Assignment: Taking the line that contains "Uncategorized (59, 2403)" as the starting point, give again exactly every line up to and including the last line of the records below.

Source data:
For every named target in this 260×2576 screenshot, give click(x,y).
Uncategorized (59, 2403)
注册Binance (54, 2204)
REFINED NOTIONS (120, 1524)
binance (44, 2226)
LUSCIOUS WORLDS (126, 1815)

Task answer:
Uncategorized (59, 2403)
注册Binance (54, 2204)
REFINED NOTIONS (120, 1524)
binance (44, 2226)
LUSCIOUS WORLDS (126, 1815)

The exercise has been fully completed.